Governmental Cost Recovery

I have heard the mantra again and again “we don’t make a profit” meaning, if we charge for services it’s only on a cost recovery basis.

Yet I just read that Inyo COE charges a flat 7% to its charter schools for providing business services.  If a charter school now receives significantly more funding under the Local Control Funding Formula, is the county office of education charging too much?  Inyo COE actually admits that the fees it receives in excess of its costs are directed toward other activities.

The California government code and the California Schools Accounting Manual (CSAM) don’t provide a comprehensive last word on these issues.  However there’s more than enough information to easily grasp legislative intent.  To understand this intent, here’s a thought experiment.

Imagine that you set up a separate fund just for, say, duplicating services.  Every work order is charged out to users.  At year end you certainly don’t want to be in a situation where you have under-charged and you have a negative fund balance.  But what if you overcharge?  Say your expenses are $5 million and you earn $6 million?

Great, you think, I can spend that million dollars, say, on laptops for students.  But hang on a minute. Your work orders will have been charged to programs funded with federal funds and other grant funding.  Won’t those entities cry foul and say you are overcharging?  Won’t they accuse you of actually laundering their grant funds, and say that by overcharging you are in effect un-restricting and diverting some of their funds?  Yes, I maintain, they would make such a complaint.

The CSAM actually mentions the concept of over-charging.

A surplus or a deficit in an internal service fund may indicate that the funds and programs benefiting from the internal service activity are being over- or undercharged for the costs of the goods or services received from the internal service activity. [CSAM section 775]

So there you have it.  The CSAM sees a surplus as an indication of possible overcharging.  Therefore, if you overcharge one year you’ll need to leave the “profits” in the fund and possibly adjust your rates the next year.  That is unless you need to build a reserve for future equipment replacement or other capital needs.

This is exactly the concept applied to the Cafeteria fund.  Surpluses cannot be moved from the Cafeteria Fund to the General Fund.  Fund balances cannot exceed working capital needs and future equipment replacement requirements.

In my opinion Inyo County Office of Education’s charter schools are probably owed a refund.  I specifically object to the Inyo Register calling this a win-win.  In what way is overcharging charter schools serving high-needs students a win?

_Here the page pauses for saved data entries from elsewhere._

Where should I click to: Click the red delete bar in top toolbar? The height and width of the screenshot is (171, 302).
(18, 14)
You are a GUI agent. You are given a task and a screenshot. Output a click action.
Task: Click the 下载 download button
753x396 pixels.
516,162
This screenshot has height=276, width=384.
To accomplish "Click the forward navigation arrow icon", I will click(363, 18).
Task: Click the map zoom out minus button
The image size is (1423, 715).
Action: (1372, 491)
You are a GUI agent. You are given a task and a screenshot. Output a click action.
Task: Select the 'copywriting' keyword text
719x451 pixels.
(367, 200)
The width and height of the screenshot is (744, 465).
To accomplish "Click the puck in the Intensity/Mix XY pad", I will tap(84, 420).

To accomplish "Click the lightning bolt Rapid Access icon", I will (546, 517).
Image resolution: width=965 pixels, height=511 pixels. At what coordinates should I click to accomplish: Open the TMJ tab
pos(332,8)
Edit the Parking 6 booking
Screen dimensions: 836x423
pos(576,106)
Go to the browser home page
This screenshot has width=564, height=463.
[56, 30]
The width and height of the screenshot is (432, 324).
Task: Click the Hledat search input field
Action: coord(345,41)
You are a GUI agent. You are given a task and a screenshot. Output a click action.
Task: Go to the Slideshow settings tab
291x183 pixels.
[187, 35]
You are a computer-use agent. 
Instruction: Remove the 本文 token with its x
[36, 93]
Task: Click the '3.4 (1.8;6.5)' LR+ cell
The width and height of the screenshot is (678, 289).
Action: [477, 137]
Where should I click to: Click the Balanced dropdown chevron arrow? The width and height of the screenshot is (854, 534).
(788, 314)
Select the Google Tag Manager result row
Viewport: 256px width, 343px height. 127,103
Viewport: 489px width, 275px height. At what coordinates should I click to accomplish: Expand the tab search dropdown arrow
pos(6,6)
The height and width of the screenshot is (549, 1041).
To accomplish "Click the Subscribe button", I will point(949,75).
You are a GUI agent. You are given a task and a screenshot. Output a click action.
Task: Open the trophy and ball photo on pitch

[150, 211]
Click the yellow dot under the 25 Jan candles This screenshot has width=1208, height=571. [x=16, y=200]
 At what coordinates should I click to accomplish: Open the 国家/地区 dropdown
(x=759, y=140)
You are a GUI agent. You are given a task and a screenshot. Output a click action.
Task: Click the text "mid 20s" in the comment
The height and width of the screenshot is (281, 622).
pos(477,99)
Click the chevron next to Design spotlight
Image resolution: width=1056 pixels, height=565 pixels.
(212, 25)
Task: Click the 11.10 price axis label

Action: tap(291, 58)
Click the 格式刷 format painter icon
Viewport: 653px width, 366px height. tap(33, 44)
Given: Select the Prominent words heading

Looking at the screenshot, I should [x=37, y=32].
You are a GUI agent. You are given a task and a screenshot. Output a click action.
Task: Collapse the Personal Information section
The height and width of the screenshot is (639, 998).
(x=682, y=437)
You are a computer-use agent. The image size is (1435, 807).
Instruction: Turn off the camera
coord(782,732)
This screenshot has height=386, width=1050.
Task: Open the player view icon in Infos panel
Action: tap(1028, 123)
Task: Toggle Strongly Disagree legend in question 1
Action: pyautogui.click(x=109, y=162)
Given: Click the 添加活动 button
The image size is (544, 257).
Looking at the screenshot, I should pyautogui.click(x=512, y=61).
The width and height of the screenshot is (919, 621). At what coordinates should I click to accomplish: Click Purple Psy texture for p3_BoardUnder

2 comments on “Governmental Cost Recovery

  1. etnob
    January 13, 2014 at 8:34 am #

    Sadly, this is not the only example of overcharging, many Charter Management Organizations levy hefty business management (franchise?) or facilities fees.

    • Fiscalshare
      January 13, 2014 at 5:05 pm #

      Thanks for the feedback. EC 47613 clarifies that chartering school districts/agencies must charge actual costs. This of course does not apply to Charter Management companies. I think we’ll hear more of this as the percentage method takes more and more money way from schools.